Nothing happens in relationship unless you are, first, transparent about the problem. And second, you must both make a concerted effort to make change. Yes, change happens inevitably, but we must have a hand in the direction change takes us. Are you willing to let your life go in any direction it wants? Or, do you want to play a part in the next page of your life?
Personally, I want to take all of what I know, and learn from it. If you are not one of those people who have a spiritual inclination and let every wind sweep you away with heartbreak and desperate calls for help, then you haven’t learned, yet, that you are a creator. You were born in the image of Spirit God. God is a creator. When God has children, they look and act similar to God. So, start playing your role on earth, instead of letting every wind toss you off of your course.
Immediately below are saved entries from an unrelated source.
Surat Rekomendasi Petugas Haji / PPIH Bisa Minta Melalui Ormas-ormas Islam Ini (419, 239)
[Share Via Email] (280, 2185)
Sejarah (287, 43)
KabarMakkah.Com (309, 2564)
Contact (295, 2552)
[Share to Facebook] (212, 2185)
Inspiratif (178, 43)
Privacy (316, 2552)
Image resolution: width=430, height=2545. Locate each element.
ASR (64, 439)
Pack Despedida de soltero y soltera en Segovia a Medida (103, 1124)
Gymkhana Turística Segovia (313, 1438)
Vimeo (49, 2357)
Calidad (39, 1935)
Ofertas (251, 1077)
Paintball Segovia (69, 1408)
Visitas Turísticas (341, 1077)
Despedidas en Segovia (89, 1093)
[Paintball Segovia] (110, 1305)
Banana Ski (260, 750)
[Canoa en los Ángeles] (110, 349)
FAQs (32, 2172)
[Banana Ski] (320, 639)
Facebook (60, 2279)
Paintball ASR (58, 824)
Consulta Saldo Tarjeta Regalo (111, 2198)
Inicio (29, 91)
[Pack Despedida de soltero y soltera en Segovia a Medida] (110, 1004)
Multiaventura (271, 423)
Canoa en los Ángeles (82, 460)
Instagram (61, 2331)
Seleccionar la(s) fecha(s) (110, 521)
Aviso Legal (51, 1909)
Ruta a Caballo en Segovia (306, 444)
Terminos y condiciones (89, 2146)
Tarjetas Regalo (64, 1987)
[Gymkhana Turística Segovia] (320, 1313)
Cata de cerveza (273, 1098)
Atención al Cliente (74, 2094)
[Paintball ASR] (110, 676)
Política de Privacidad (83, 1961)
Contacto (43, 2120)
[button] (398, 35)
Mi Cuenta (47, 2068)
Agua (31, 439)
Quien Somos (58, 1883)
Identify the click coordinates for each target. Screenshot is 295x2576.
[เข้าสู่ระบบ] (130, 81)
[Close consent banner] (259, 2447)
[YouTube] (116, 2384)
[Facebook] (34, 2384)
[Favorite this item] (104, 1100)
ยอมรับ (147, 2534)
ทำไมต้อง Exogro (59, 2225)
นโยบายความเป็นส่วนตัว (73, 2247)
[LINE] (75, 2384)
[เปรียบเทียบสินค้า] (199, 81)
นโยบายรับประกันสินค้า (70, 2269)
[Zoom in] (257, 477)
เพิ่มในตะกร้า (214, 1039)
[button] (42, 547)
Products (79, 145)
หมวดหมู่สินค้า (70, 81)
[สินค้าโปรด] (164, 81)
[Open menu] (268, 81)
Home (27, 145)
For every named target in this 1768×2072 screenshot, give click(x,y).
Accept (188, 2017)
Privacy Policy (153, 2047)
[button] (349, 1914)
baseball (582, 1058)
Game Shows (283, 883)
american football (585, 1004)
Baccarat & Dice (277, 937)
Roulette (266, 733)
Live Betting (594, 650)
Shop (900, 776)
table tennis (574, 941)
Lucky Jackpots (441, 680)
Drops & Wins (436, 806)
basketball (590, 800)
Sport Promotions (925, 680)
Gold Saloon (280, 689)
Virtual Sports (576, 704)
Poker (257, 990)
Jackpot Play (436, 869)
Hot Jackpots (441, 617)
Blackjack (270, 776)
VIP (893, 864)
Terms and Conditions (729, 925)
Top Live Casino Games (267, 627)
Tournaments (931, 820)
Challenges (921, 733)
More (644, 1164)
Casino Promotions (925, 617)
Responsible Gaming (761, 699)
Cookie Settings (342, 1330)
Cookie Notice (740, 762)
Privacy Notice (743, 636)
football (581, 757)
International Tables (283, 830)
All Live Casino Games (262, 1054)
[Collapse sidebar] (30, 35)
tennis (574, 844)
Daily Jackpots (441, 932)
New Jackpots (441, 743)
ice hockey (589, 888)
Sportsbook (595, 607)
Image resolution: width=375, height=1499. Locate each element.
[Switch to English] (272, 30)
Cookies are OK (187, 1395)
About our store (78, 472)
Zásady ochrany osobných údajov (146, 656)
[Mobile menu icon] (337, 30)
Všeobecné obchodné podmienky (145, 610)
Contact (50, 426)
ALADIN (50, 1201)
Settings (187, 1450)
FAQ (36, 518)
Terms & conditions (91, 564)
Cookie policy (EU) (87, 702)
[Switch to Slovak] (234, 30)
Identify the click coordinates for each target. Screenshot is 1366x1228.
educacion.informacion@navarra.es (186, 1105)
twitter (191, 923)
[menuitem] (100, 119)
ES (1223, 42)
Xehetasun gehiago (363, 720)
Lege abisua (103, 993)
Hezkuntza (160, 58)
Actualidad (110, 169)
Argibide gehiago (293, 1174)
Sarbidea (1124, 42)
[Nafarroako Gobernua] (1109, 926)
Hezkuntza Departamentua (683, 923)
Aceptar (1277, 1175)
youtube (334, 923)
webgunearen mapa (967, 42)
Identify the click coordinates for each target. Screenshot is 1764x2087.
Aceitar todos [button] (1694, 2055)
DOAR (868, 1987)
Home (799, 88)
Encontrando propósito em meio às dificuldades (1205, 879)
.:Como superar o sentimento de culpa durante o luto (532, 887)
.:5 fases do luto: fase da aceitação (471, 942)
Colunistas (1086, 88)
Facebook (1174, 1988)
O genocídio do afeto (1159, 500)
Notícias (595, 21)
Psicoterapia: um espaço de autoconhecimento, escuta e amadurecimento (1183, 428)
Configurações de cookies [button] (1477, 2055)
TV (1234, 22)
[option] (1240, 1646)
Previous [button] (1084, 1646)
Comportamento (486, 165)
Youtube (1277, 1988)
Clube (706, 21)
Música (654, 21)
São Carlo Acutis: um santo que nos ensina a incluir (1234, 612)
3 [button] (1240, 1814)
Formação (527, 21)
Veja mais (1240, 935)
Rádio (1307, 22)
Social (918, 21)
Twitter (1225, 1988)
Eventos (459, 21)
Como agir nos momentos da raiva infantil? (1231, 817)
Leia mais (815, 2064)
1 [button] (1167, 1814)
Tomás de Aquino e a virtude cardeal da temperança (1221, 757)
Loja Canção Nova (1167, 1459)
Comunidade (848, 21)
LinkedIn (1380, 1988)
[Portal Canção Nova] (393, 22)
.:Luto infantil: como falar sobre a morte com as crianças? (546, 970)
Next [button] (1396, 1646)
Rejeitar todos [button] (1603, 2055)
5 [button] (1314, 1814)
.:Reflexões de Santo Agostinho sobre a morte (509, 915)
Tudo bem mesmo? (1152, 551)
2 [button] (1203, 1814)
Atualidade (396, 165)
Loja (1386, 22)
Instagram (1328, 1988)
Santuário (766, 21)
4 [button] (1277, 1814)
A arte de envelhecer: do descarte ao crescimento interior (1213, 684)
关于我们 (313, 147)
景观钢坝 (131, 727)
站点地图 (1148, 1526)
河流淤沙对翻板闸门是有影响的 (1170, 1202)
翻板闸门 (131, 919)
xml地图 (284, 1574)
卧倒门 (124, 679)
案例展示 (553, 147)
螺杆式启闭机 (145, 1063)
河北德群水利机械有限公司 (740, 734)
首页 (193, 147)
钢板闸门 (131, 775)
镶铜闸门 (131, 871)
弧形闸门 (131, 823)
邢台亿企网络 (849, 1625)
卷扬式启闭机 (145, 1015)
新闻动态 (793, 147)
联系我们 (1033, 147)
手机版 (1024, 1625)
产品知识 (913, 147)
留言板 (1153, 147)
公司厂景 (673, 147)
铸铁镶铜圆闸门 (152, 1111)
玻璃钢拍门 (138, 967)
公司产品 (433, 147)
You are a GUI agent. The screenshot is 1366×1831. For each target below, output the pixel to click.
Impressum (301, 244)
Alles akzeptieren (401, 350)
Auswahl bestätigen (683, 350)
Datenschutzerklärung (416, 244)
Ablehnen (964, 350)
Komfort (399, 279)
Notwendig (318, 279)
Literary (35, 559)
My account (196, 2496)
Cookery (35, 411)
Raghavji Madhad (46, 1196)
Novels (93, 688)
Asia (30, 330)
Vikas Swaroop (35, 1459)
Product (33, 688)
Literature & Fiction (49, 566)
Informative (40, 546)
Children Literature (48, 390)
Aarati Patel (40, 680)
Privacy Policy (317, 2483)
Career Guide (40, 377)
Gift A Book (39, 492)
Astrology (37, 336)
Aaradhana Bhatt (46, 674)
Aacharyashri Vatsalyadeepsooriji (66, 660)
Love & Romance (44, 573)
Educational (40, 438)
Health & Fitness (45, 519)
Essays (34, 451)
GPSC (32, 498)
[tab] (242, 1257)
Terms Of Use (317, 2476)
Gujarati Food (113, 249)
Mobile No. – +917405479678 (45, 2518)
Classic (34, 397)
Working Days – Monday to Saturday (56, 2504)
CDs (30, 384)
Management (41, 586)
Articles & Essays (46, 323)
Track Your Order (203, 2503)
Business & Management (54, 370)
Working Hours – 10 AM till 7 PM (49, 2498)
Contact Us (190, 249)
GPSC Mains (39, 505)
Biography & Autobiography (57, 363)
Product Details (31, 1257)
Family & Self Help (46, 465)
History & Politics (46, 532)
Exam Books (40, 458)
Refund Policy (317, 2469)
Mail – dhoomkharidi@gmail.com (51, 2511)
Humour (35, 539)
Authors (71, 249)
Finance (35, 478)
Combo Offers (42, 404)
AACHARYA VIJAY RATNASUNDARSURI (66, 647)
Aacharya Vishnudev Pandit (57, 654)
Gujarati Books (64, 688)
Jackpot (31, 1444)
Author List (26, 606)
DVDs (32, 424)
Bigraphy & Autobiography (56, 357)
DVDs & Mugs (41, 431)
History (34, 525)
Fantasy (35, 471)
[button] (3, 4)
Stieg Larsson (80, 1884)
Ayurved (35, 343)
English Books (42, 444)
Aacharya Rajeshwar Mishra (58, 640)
With relationship, two people may stay in commitment, but may not have any sexual energy left after twenty years. Should that stop you from doing your part to recreate the energy you desire? I don’t think so. Bring her flowers. Tell him you love him. Share the deepest feelings of your heart. Break down and bear your soul! Relationships—at this age—need a good shaking. Don’t be afraid to be vulnerable! What is the worst that could happen?
Yes, you’re right. You could find that your partner has no sexual desire for you anymore. You could finally hear the truth and take action about that truth. But, never knowing how your best friend and partner feels, is not a choice, it is acquiescing to nothingness. If you were to get the honest news that your partner had no desire to have sex or even kiss you anymore, what would your reaction be? You can start from just thinking about the worst that could happen. This is good and healthy behavior, if you don’t get depressed about it and take action.
Assess the relationship. Decide if the relationship is strong enough to remain without sex, or see if your partner would allow you to seek intimacy somewhere else. Sometimes, just the thought of someone else loving the person you care about is enough for a partner to reassess his/her feelings. If this doesn’t work, you could leave the relationship. For at least 50% of the population, intimacy plays a very important role in relationship. If it isn’t there, one doesn’t feel close. Closeness is a necessity, if we’re going to invest so much into one other person. WE want to, not only be a best friend, but want to be a companion, a confidante, a lover, and a fun-seeker. We want it all. You know what, we deserve it!